Victor Motti (
Director of the World Futures Studies Federation
) and myself produced a
video dialogue on March 27, 2020 discussing my idea that we should approach the corona virus pandemic as if we are characters in a science fiction disaster novel. The video can be viewed at:
Science Fiction and the Future of the Corona Pandemic
When I announced the new video and provided a short summary of the dialogue on the
World Futures Studies Federation email discussion list, my proposal for how to approach the pandemic created a furor of debate and dialogue on the value of science fiction in understanding our present world crisis and more generally the value of science fiction in imagining and thinking about the future. I apparently hit a nerve.
At the time I was already contemplating writing an essay to accompany the video and better flush out and explain my idea. Here is the essay; perhaps it will evolve further, but as of April 10th, 2020, here are my thoughts:
* * *
A few weeks ago I was talking to my handyman and I said to him that the emerging coronavirus pandemic seemed to me like a science fiction disaster novel. My handyman quickly replied that yes, that was true, except we were in the novel having to live through it. And at that moment it dawned on me that yes, perhaps it made very good sense, for a lot of different reasons, to understand our present reality and to guide our actions as if we are characters in a science fiction disaster novel.

▶ [Problem requirements]: What does the text about the coronavirus pandemic and science fiction say? Summarize it in three sentences.

▶ [Information shown]:

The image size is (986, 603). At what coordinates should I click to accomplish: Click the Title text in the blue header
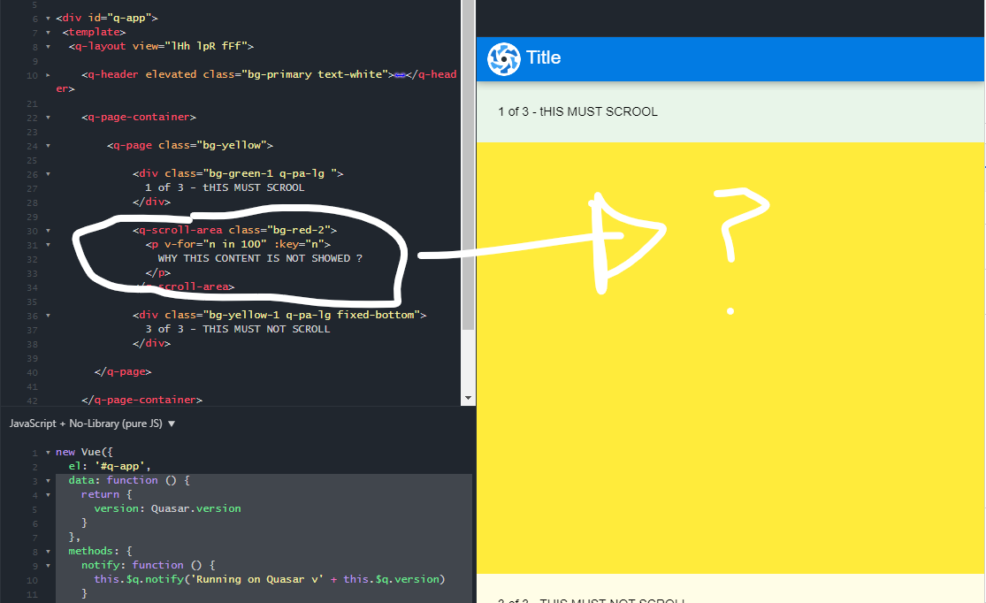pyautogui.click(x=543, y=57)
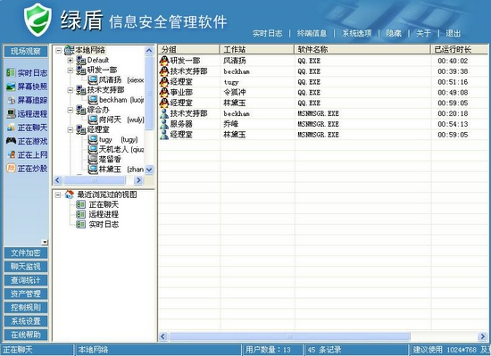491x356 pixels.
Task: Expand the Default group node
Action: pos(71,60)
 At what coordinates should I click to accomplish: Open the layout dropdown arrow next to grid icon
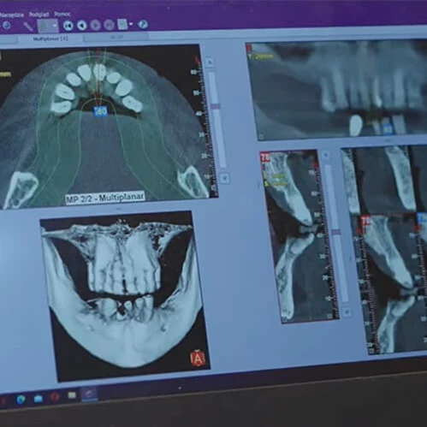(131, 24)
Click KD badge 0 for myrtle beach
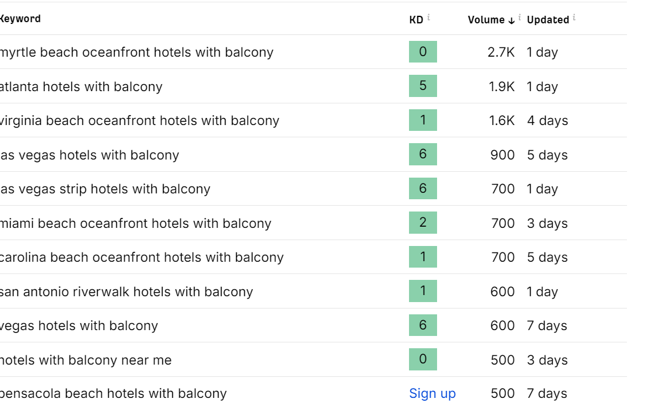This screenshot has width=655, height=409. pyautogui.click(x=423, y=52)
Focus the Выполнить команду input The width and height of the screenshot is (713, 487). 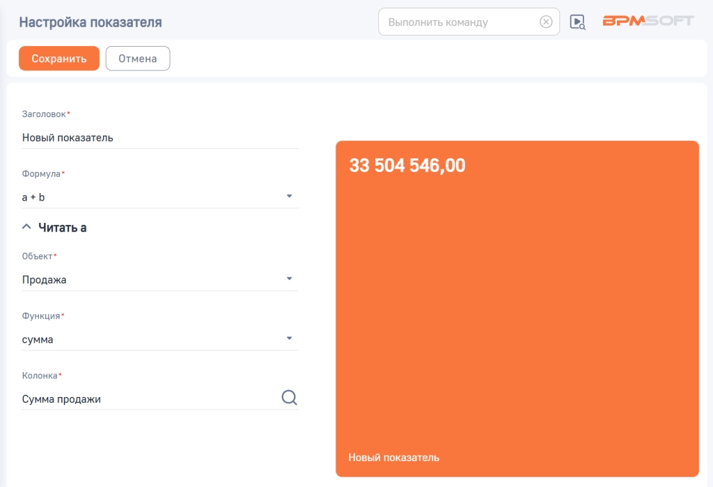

▶ [Written answer]: On March 27, 2020, the writer and Victor Motti, Director of the World Futures Studies Federation, produced a video dialogue about the writer's idea that we should approach the coronavirus pandemic as if we are characters in a science fiction disaster novel. Announcing the video on the federation's email discussion list set off a furor of debate on the value of science fiction for understanding the present crisis and for imagining the future. In the accompanying essay, dated April 10, 2020, the writer traces the idea to a conversation with a handyman, who agreed the pandemic was like such a novel except that we have to live through it.